It can’t be said enough: If you want to be special, specialize.

The way to success in payment facilitation is not to appeal to as many merchants as possible, it’s to appeal to as many of a certain kind of merchants as possible. There are exceptions like bill.com, which targets any business that pays employees, but even then it specializes in one part of what merchants need: to streamline accounts payable and receivable.

Ty Hardison is vice president of strategy and development at Vantage Card Services, a processor that targets low-risk merchant verticals like the professional market — law, CPAs –as well as property management. Hardison says just as SaaS firms make life easier for small merchants, his company makes life easier for Saas firms.

“I’m not encouraging them to become a payment facilitator, I’m encouraging them to become a partner with us,” he says. “We have a payment facilitation program that they can plug right into and they can keep doing what they’re doing, what they’re best at, and we can provide the solution that they’re looking for in a turnkey manner.”
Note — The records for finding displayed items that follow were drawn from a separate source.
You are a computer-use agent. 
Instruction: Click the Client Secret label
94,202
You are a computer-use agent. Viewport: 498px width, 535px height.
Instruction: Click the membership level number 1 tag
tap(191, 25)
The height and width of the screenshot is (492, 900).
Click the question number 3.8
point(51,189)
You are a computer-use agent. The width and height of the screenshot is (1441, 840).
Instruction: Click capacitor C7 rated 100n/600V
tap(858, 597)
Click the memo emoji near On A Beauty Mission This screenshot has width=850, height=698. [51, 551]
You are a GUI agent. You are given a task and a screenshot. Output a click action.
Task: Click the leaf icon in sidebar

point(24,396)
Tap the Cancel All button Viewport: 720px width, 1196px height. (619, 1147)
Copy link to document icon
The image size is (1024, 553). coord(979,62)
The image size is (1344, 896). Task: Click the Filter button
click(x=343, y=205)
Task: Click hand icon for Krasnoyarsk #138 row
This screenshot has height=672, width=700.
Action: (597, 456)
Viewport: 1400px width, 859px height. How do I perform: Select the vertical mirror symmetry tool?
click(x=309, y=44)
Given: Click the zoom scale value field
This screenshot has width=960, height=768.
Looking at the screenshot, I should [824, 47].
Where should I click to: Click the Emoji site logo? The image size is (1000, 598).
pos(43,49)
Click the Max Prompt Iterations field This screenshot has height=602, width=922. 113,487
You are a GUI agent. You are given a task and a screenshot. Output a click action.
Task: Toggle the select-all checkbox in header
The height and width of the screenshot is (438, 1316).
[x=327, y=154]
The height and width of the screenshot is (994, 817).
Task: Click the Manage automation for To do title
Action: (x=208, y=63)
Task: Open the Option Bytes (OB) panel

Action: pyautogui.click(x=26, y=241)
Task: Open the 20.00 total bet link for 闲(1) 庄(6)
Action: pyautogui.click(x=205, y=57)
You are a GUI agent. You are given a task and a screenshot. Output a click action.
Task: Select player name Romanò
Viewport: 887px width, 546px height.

The path to growth is clear as technology disrupts payments: find out what problems a particular type of merchant needs to solve, then provide the solutions bundled with payments. Simple, no? Hardison says there is room for both ISOs and payment facilitators, so he doesn’t think of PFs in terms of disrupting the traditional ISO model.

“The SaaS models that are more industry focused, depending on size and so forth, they may fall more in line with a payment facilitator,” Hardison says. “I think it’s getting the right solution in the right place. They can influence one another but it’s not disrupting us, it’s just adding a different solution set to what we have at our disposal, to be able to say, ‘What you’re trying to do, we would solve that problem with this program, and we’d solve another problem with another program.'”

In other words there’s more than one kind of special.